People filled with self-loathing typically imagine they dislike every part of themselves, but this is rarely, if ever, true. More commonly, if asked what specific parts of themselves they dislike, they’re able to provide specific answers: their physical appearance, their inability to excel academically or at a job, or maybe their inability to achieve their dreams. Yet when presented, for instance, a scenario in which they come upon a child trapped under a car at the scene of an accident, that they recoil in horror and would want urgently to do something to help rarely causes them to credit themselves for the humanity such a reaction indicates.

Why do self-loathers so readily overlook the good parts of themselves? The reply in most cases turns out to relate not to the fact that they have negative qualities but to the disproportionate weight they lend them. People who dislike themselves may acknowledge they have positive attributes but any emotional impact they have simply gets blotted out.

Before such a change will happen, however, the essential cause of one’s self-loathing needs to be apprehended. By this I don’t mean the historical cause. The situation that initially lead people to dislike themselves do so by triggering a thought process of self-loathing that continues long after the circumstances that set it in motion have resolved, a thought process that continues to gain momentum the longer it remains unchallenged, much like a boulder picks up speed rolling down a mountain as long as nothing gets in its way. It’s this last idea, not the memory of your parents ignoring you, which gathers the power within your life to make you loathe yourself if not checked by adult reasoning early on. Once a narrative of worthlessness embeds itself in one’s mind, it becomes extraordinarily difficult to disbelieve it, especially while one can find evidence that it represents a true account.

But a narrative is just that: a story we tell ourselves. It may very well contain elements of facts that we are unattractive, that we do fail a lot of the time, or that our parents didn’t find us all that lovable, but to proceed from facts such as these to the conclusion that we’re deserving only of our own derision constitutes a significant thought error.

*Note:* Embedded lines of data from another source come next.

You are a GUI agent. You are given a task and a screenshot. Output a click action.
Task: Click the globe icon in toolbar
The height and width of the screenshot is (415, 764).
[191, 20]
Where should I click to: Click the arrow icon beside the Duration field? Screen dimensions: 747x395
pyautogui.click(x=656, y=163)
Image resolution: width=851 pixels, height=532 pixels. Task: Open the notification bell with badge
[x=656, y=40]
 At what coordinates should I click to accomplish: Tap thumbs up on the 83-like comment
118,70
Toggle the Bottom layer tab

But we only need to experience the loss of any one of these supportive elements to recognize the danger of relying on them to create our self-esteem. Looks, as we all know, fade. Unwanted weight is often gained. Illness sometimes strikes, preventing us from running as fast, concentrating as hard, or thinking as clearly as we once did. Past accomplishments lose their ability to sustain us the farther into the past we have to look for them.

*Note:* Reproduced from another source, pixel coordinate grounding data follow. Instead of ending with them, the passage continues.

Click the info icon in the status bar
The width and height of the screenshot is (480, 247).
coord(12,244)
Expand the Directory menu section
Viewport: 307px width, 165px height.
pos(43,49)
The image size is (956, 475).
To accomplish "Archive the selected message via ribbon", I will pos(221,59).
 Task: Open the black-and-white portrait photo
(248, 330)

I’m not arguing that basing our self-esteem on our good qualities is wrong. But we should aim to base it on optimistic qualities that require no comparison to the qualities of other people for us to value them. We must awaken to the necessary goodness to what in Nichiren Buddhism is termed our “larger self” that lies within us all. If we want to fall in love with our lives and by this I don’t mean the “we”of our small-minded egos we must work diligently to manifest our larger selves in our daily lives. We must generate the wisdom and compassion to care for others until we’ve turned ourselves, piece by piece, into the people we most want to be.

In other words, if we want to like ourselves we have to earn our own respect. Luckily, doing this doesn’t require that we become people of extraordinary physical attractiveness or accomplishment. It only requires we become people of extraordinary character-something anyone can do.

An easy thought test supports this notion: think right at the moment of your favorite people and ask yourself, what is it about them that attracts you the most? Chances are it isn’t their physical appearance or their accomplishments but rather their generous spirit; the way they treat other people. This is the main quality that makes people friendly, even to themselves.

Treating other people well, it turns out, is the fastest trail to a healthy self-esteem. If you hate yourself, stop focusing on your bad qualities. We all have bad qualities. There’s nothing special about your negativity, I promise you. Focus instead on caring for other people. Because the more you care about other people, I pledge the more in turn you’ll be able to care about yourself.